This file is already listed in .gitignore — it will never be committed.

Step 4: Configure Environment Variables

Copy .env.example to .env and fill in your values:

cp .env.example .env
GT_API_KEY=your_gtmetrix_api_key        # From your GTmetrix account → API settings
PROJECT_ID=your-google-cloud-project-id
DATASET_ID=your-bigquery-dataset-id
TABLE_ID=your-bigquery-table-id
SERVICE_ACCOUNT_KEY=./bigquery-writer-key.json

Step 5: Update Target URLs

Open config/urls.js and update the list of URLs you want to monitor. You can categorize them as live or uat using the env property.

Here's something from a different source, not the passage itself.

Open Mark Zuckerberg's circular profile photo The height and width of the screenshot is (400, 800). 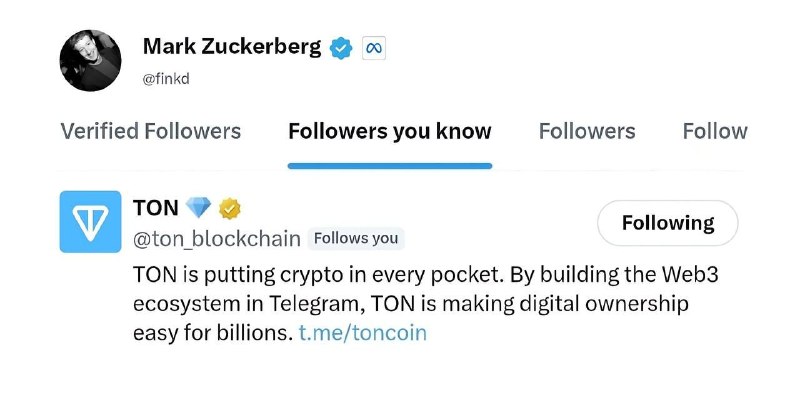tap(90, 60)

export const URLS_TO_TEST = [
  { label: "Home Page", url: "https://your-site.com/", env: "live" },
  { label: "UAT Home Page", url: "https://uat.your-site.com/", env: "uat" },
  // ... add more URLs here
];

Step 6: Install Dependencies

npm install

Step 7: Run the Script Locally

You can run the script for a specific environment by setting the TARGET_ENV environment variable. If not specified, it defaults to live.

For Mac / Linux Users:

Run these commands in your terminal:

  • Test Live Environment:
    TARGET_ENV=live node index.js
  • Test UAT Environment:
    TARGET_ENV=uat node index.js

For Windows Users:

Option 1: Using Command Prompt (CMD)

  • Test Live Environment:
    set TARGET_ENV=live && node index.js
  • Test UAT Environment:
    set TARGET_ENV=uat && node index.js

Option 2: Using PowerShell

  • Test Live Environment:
    $env:TARGET_ENV="live"; node index.js
  • Test UAT Environment:
    $env:TARGET_ENV="uat"; node index.js

Tip

Alternatively, you can add TARGET_ENV=uat or TARGET_ENV=live directly into your .env file to set a persistent default for your local machine.

What happens:

  • GTmetrix tests run for all URLs matching TARGET_ENV (defaults to live)
  • Local Lighthouse collects SEO and accessibility scores
  • All metrics are inserted into your BigQuery table

Step 8: Prepare for Visualization

Ensure you have run the script at least once so that data is available in BigQuery. You can then move to Section 3 to set up your Looker Studio dashboard.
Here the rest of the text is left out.